Now $\Vert x_n/n \Vert\rightarrow 0$, and thus $y^* (x_n/n)\rightarrow0$ for each $y^*\in Y^*$. Since $T$ is assumed to be continuous under weak convergence, $y^*T(x_n/n)\rightarrow 0\quad, \text{ for any }y^*\in Y^*. $
But then, it follows from the Uniform Boundedness Principle$^\dagger$ that $\{T(x_n/n)\}$ is norm bounded.

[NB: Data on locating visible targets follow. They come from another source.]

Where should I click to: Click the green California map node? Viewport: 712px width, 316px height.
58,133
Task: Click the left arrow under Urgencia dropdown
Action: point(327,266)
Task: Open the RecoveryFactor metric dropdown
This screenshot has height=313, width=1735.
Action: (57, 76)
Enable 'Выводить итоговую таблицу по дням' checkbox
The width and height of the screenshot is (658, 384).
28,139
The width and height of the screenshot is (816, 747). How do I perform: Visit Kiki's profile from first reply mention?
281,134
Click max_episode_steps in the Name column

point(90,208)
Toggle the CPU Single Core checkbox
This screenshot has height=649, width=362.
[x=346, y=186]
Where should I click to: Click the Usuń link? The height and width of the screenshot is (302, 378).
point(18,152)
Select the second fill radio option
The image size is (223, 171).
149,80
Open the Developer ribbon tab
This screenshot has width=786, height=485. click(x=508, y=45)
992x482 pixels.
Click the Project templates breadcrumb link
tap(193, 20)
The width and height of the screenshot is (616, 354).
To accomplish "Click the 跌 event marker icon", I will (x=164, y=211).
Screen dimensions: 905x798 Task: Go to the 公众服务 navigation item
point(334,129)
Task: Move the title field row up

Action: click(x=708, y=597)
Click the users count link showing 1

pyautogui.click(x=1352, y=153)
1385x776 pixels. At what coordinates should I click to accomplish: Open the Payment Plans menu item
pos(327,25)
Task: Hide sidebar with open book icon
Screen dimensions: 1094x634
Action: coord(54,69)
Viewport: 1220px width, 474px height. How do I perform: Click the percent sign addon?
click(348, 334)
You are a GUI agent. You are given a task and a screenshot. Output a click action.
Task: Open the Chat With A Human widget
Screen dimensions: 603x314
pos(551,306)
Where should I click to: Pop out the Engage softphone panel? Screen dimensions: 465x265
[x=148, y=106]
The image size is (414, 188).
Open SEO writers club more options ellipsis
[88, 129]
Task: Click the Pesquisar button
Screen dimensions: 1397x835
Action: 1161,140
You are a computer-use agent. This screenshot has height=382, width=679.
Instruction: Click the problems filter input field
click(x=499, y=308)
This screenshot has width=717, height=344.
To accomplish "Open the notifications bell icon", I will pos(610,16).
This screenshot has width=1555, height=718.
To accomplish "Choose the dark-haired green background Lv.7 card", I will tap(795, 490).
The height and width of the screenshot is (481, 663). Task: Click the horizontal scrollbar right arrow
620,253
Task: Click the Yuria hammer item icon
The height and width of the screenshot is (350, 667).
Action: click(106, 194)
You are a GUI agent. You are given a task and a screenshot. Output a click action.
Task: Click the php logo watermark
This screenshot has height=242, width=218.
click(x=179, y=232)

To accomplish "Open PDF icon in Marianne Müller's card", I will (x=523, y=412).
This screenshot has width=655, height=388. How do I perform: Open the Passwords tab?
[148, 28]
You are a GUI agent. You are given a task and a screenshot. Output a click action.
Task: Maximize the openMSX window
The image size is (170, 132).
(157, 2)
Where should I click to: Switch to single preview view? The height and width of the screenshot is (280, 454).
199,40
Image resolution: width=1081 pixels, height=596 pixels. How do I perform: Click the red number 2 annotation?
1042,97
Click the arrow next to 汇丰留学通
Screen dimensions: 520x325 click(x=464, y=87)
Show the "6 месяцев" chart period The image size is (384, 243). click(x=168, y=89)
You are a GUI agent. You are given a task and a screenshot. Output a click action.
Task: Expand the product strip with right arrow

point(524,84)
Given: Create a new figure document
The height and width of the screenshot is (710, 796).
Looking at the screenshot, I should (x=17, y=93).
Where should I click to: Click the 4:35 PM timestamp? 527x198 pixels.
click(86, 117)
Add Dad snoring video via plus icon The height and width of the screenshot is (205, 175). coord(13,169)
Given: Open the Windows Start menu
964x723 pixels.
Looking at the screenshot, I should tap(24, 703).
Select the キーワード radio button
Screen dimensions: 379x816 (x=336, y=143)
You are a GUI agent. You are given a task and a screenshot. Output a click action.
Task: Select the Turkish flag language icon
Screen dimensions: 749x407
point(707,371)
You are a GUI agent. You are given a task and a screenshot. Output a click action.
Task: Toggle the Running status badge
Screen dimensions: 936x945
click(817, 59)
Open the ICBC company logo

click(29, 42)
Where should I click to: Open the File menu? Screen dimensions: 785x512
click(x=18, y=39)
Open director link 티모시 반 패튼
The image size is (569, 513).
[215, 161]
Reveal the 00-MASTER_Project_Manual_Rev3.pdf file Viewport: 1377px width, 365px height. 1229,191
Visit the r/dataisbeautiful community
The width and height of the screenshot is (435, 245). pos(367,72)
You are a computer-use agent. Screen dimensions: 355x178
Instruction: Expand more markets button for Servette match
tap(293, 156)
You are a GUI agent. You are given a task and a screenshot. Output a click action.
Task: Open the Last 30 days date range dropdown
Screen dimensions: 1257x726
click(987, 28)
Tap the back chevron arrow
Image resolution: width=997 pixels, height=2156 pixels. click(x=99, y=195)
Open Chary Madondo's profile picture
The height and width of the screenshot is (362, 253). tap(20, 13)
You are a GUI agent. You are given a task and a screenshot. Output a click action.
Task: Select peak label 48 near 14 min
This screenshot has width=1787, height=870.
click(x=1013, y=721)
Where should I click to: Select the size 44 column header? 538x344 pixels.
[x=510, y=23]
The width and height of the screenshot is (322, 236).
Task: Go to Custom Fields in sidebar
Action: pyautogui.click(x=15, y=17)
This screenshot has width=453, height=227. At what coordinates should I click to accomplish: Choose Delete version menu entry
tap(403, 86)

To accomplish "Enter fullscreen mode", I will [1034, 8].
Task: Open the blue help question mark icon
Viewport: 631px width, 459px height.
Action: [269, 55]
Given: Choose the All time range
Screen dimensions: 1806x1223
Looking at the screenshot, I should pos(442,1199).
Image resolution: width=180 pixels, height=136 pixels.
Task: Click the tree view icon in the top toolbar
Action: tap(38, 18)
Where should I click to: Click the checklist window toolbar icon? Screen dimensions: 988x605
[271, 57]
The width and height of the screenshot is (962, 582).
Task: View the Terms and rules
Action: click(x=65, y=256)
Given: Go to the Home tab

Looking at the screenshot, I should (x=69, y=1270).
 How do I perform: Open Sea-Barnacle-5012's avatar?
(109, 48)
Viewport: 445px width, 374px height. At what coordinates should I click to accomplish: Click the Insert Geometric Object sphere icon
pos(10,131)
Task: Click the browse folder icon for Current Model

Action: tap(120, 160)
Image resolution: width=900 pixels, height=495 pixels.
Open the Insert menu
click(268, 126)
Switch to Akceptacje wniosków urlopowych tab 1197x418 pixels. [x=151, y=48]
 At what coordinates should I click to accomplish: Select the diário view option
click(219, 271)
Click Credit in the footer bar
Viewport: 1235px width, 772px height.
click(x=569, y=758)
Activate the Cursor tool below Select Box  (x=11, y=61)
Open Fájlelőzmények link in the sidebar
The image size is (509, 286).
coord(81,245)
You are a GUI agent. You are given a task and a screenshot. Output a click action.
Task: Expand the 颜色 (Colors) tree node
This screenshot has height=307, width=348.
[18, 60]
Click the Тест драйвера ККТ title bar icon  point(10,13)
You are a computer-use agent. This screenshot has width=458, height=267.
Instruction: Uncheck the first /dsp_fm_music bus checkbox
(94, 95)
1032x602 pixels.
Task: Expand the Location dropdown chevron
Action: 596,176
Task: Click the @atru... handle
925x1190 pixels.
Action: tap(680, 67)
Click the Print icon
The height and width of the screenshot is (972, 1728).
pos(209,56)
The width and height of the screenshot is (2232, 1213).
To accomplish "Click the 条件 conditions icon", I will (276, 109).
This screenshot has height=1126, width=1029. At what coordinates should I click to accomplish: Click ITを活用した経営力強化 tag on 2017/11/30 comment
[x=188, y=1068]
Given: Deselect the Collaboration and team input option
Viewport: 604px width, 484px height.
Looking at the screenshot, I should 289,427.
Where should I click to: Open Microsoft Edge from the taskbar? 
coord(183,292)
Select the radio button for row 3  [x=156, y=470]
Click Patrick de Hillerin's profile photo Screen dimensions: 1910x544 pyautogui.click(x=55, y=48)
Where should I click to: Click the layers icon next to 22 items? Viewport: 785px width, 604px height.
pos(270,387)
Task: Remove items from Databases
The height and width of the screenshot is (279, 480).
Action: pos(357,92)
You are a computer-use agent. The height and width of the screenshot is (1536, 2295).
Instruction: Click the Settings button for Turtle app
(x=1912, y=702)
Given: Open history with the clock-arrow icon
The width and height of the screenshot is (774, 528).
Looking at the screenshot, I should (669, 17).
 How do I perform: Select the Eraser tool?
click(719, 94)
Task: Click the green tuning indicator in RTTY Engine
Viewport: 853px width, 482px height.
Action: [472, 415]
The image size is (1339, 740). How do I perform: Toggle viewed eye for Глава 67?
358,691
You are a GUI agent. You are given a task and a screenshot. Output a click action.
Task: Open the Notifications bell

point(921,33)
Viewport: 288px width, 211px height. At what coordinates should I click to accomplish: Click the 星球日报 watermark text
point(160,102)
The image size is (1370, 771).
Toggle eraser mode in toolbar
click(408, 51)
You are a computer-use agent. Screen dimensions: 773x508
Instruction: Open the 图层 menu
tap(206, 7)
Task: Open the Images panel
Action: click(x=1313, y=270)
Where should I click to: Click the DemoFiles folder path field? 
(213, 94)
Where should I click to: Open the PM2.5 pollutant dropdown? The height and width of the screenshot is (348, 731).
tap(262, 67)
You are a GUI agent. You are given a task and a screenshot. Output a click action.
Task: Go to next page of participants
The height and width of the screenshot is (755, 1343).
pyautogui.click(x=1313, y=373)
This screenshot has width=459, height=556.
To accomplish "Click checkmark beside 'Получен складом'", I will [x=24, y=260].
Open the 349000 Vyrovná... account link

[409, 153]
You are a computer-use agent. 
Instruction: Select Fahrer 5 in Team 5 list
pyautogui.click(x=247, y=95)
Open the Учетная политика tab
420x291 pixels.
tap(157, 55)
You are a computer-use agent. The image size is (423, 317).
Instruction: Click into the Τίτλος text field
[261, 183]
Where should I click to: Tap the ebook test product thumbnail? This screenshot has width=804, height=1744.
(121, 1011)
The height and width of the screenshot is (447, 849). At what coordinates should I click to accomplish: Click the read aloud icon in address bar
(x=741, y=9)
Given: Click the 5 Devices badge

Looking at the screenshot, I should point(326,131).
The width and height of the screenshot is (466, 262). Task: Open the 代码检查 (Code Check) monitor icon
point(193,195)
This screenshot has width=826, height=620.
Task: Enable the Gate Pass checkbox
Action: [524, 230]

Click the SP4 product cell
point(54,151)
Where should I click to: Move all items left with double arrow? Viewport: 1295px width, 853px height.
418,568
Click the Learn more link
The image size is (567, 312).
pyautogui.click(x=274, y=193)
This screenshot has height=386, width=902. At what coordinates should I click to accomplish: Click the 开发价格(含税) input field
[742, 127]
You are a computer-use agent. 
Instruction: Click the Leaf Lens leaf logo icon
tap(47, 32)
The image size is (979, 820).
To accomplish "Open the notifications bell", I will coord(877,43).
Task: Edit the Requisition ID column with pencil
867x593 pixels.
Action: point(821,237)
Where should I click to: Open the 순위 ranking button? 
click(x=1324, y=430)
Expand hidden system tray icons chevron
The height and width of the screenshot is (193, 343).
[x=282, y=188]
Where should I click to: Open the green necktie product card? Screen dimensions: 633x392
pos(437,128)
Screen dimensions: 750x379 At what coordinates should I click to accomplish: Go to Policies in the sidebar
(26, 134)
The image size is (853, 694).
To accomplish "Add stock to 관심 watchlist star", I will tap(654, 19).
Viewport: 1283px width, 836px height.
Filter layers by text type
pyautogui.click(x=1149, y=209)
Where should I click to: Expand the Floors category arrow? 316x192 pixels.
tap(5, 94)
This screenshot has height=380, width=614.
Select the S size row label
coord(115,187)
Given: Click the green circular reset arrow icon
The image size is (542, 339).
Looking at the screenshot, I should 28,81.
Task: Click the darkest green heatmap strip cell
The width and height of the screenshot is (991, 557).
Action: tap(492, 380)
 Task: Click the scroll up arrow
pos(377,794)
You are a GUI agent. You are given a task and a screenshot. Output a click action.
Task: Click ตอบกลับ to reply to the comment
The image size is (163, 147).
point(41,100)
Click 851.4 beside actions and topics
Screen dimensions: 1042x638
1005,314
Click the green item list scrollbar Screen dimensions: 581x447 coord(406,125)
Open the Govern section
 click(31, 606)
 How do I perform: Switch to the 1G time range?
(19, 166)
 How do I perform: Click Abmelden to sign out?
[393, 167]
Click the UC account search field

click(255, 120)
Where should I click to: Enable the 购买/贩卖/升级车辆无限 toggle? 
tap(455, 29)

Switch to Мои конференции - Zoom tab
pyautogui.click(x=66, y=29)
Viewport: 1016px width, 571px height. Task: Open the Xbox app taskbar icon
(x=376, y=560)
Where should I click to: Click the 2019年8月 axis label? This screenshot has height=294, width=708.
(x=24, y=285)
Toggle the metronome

However, $\Vert T(x_n/n)\Vert\ge n$ for each $n$.
$^\dagger$ We consider
$\{Tx_n :n=1,2,\ldots\}$ as a subset of
$Y^{**}$. That is we consider
$Tx_n$ as a continuous linear functional on
$Y^*$ (which is a Banach space). The
$Tx_n$ are pointwise bounded, and, thus, norm bounded in
$Y^{**}$. But the norms of the
$Tx_n$ in
$Y^{**}$ are the same as the norms in
$Y$.